━━ Data rows

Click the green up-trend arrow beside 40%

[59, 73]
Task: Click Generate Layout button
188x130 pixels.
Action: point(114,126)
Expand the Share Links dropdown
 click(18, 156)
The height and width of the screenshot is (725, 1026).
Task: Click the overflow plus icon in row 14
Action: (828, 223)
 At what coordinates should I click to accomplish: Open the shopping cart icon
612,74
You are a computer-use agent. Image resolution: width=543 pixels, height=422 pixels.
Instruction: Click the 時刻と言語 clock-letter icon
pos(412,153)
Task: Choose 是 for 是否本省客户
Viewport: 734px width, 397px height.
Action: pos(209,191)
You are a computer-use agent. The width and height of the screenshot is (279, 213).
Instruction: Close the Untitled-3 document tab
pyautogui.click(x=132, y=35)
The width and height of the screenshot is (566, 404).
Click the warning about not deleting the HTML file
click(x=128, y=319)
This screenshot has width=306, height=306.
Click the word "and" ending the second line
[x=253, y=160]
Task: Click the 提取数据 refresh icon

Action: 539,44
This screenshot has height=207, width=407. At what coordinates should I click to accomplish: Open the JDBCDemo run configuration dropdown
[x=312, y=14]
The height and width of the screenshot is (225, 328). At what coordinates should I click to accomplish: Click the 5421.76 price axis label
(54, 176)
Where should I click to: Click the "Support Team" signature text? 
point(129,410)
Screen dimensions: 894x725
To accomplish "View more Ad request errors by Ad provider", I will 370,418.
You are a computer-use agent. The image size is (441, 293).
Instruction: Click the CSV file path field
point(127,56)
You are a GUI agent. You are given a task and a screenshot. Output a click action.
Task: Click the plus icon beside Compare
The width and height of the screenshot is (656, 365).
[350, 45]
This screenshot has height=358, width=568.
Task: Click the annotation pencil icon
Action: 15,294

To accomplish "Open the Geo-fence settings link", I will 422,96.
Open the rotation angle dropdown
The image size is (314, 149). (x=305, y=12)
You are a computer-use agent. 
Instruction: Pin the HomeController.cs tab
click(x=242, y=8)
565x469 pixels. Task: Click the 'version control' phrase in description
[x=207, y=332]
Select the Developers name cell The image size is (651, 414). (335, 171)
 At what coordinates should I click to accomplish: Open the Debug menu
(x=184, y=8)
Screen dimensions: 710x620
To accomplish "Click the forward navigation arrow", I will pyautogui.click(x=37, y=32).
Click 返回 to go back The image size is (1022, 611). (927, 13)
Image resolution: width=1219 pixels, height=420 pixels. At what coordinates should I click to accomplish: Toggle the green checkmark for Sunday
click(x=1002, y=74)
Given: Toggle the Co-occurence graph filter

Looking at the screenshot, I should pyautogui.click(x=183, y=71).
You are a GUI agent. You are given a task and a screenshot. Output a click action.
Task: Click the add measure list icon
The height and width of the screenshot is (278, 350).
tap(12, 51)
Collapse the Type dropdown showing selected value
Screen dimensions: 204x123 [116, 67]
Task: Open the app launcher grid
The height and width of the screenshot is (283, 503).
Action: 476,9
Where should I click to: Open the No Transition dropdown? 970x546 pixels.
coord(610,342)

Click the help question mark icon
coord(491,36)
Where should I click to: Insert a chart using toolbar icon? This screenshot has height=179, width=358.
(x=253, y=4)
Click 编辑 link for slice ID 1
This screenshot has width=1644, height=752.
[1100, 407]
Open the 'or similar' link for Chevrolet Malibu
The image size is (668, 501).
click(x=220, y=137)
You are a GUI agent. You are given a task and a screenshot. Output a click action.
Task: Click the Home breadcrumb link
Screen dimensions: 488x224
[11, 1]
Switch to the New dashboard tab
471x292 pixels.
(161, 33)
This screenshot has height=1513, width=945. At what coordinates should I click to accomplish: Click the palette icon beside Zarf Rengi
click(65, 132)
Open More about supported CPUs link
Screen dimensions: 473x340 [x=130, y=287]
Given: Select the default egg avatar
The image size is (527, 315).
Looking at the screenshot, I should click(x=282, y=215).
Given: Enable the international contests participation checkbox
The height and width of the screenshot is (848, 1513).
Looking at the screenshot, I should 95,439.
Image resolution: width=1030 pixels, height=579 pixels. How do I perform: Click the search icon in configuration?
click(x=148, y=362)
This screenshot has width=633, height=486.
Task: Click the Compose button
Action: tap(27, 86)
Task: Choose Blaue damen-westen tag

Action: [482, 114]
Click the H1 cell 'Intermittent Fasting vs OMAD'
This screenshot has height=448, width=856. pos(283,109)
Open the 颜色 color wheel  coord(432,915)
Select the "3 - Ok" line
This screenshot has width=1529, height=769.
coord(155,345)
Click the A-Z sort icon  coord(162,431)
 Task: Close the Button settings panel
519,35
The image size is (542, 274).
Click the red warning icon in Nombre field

━━━━

Set exercise | Render the material above as a Markdown table with the columns "No." and "Line", placing each line of the material in its own numbered row and omitting blank lines.

Problem solution |
| No. | Line |
|---|---|
| 1 | Click the green up-trend arrow beside 40% |
| 2 | [59, 73] |
| 3 | Task: Click Generate Layout button |
| 4 | 188x130 pixels. |
| 5 | Action: point(114,126) |
| 6 | Expand the Share Links dropdown |
| 7 |  click(18, 156) |
| 8 | The height and width of the screenshot is (725, 1026). |
| 9 | Task: Click the overflow plus icon in row 14 |
| 10 | Action: (828, 223) |
| 11 |  At what coordinates should I click to accomplish: Open the shopping cart icon |
| 12 | 612,74 |
| 13 | You are a computer-use agent. Image resolution: width=543 pixels, height=422 pixels. |
| 14 | Instruction: Click the 時刻と言語 clock-letter icon |
| 15 | pos(412,153) |
| 16 | Task: Choose 是 for 是否本省客户 |
| 17 | Viewport: 734px width, 397px height. |
| 18 | Action: pos(209,191) |
| 19 | You are a computer-use agent. The width and height of the screenshot is (279, 213). |
| 20 | Instruction: Close the Untitled-3 document tab |
| 21 | pyautogui.click(x=132, y=35) |
| 22 | The width and height of the screenshot is (566, 404). |
| 23 | Click the warning about not deleting the HTML file |
| 24 | click(x=128, y=319) |
| 25 | This screenshot has width=306, height=306. |
| 26 | Click the word "and" ending the second line |
| 27 | [x=253, y=160] |
| 28 | Task: Click the 提取数据 refresh icon |
| 29 | Action: 539,44 |
| 30 | This screenshot has height=207, width=407. At what coordinates should I click to accomplish: Open the JDBCDemo run configuration dropdown |
| 31 | [x=312, y=14] |
| 32 | The height and width of the screenshot is (225, 328). At what coordinates should I click to accomplish: Click the 5421.76 price axis label |
| 33 | (54, 176) |
| 34 | Where should I click to: Click the "Support Team" signature text?  |
| 35 | point(129,410) |
| 36 | Screen dimensions: 894x725 |
| 37 | To accomplish "View more Ad request errors by Ad provider", I will 370,418. |
| 38 | You are a computer-use agent. The image size is (441, 293). |
| 39 | Instruction: Click the CSV file path field |
| 40 | point(127,56) |
| 41 | You are a GUI agent. You are given a task and a screenshot. Output a click action. |
| 42 | Task: Click the plus icon beside Compare |
| 43 | The width and height of the screenshot is (656, 365). |
| 44 | [350, 45] |
| 45 | This screenshot has height=358, width=568. |
| 46 | Task: Click the annotation pencil icon |
| 47 | Action: 15,294 |
| 48 | To accomplish "Open the Geo-fence settings link", I will 422,96. |
| 49 | Open the rotation angle dropdown |
| 50 | The image size is (314, 149). (x=305, y=12) |
| 51 | You are a computer-use agent.  |
| 52 | Instruction: Pin the HomeController.cs tab |
| 53 | click(x=242, y=8) |
| 54 | 565x469 pixels. Task: Click the 'version control' phrase in description |
| 55 | [x=207, y=332] |
| 56 | Select the Developers name cell The image size is (651, 414). (335, 171) |
| 57 |  At what coordinates should I click to accomplish: Open the Debug menu |
| 58 | (x=184, y=8) |
| 59 | Screen dimensions: 710x620 |
| 60 | To accomplish "Click the forward navigation arrow", I will pyautogui.click(x=37, y=32). |
| 61 | Click 返回 to go back The image size is (1022, 611). (927, 13) |
| 62 | Image resolution: width=1219 pixels, height=420 pixels. At what coordinates should I click to accomplish: Toggle the green checkmark for Sunday |
| 63 | click(x=1002, y=74) |
| 64 | Given: Toggle the Co-occurence graph filter |
| 65 | Looking at the screenshot, I should pyautogui.click(x=183, y=71). |
| 66 | You are a GUI agent. You are given a task and a screenshot. Output a click action. |
| 67 | Task: Click the add measure list icon |
| 68 | The height and width of the screenshot is (278, 350). |
| 69 | tap(12, 51) |
| 70 | Collapse the Type dropdown showing selected value |
| 71 | Screen dimensions: 204x123 [116, 67] |
| 72 | Task: Open the app launcher grid |
| 73 | The height and width of the screenshot is (283, 503). |
| 74 | Action: 476,9 |
| 75 | Where should I click to: Open the No Transition dropdown? 970x546 pixels. |
| 76 | coord(610,342) |
| 77 | Click the help question mark icon |
| 78 | coord(491,36) |
| 79 | Where should I click to: Insert a chart using toolbar icon? This screenshot has height=179, width=358. |
| 80 | (x=253, y=4) |
| 81 | Click 编辑 link for slice ID 1 |
| 82 | This screenshot has width=1644, height=752. |
| 83 | [1100, 407] |
| 84 | Open the 'or similar' link for Chevrolet Malibu |
| 85 | The image size is (668, 501). |
| 86 | click(x=220, y=137) |
| 87 | You are a GUI agent. You are given a task and a screenshot. Output a click action. |
| 88 | Task: Click the Home breadcrumb link |
| 89 | Screen dimensions: 488x224 |
| 90 | [11, 1] |
| 91 | Switch to the New dashboard tab |
| 92 | 471x292 pixels. |
| 93 | (161, 33) |
| 94 | This screenshot has height=1513, width=945. At what coordinates should I click to accomplish: Click the palette icon beside Zarf Rengi |
| 95 | click(65, 132) |
| 96 | Open More about supported CPUs link |
| 97 | Screen dimensions: 473x340 [x=130, y=287] |
| 98 | Given: Select the default egg avatar |
| 99 | The image size is (527, 315). |
| 100 | Looking at the screenshot, I should click(x=282, y=215). |
| 101 | Given: Enable the international contests participation checkbox |
| 102 | The height and width of the screenshot is (848, 1513). |
| 103 | Looking at the screenshot, I should 95,439. |
| 104 | Image resolution: width=1030 pixels, height=579 pixels. How do I perform: Click the search icon in configuration? |
| 105 | click(x=148, y=362) |
| 106 | This screenshot has width=633, height=486. |
| 107 | Task: Click the Compose button |
| 108 | Action: tap(27, 86) |
| 109 | Task: Choose Blaue damen-westen tag |
| 110 | Action: [482, 114] |
| 111 | Click the H1 cell 'Intermittent Fasting vs OMAD' |
| 112 | This screenshot has height=448, width=856. pos(283,109) |
| 113 | Open the 颜色 color wheel  coord(432,915) |
| 114 | Select the "3 - Ok" line |
| 115 | This screenshot has width=1529, height=769. |
| 116 | coord(155,345) |
| 117 | Click the A-Z sort icon  coord(162,431) |
| 118 |  Task: Close the Button settings panel |
| 119 | 519,35 |
| 120 | The image size is (542, 274). |
| 121 | Click the red warning icon in Nombre field |